YOUR OBJECTIVE: What subjects did the online catch-up course in the passage cover in one semester?

After leaving CTY, I started teaching an online mathematical catch-up course for an environmental masters program at Johns Hopkins. I did that for about thirteen years. It was a prerequisite course that seemed to be beloved by the students who took it, but they removed the prerequisite and it was no longer needed. It covered Algebra, Precalculus, Probability, Statistics, and Calculus all in one semester for post bachelor students that had mostly avoided mathematics. I had developed it myself, recorded the video lectures, made up the assignments, and had them doing Guesstimation blogs throughout the course. The Guesstimation was there to help them develop the instinct to ask good mathematical, skeptical questions (they would select a TED talk and look to question its content with simple Guesstimations). It also helped them develop a number sense. For the main sequence of knowledge, I used GeoGebra extensively to get them past their mechanical difficulties with mathematics so that they could appreciate what was actually going on. While I am happy to no longer be grading and not having to deal with that in the era of AI, there is a part of me that misses the impact I had on people. It has always been my wish to bring what I had done to a larger audience.

DATA SEGMENT:
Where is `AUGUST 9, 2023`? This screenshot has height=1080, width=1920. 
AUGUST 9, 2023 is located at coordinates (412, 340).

ANSWER BOX: Algebra, Precalculus, Probability, Statistics, and Calculus.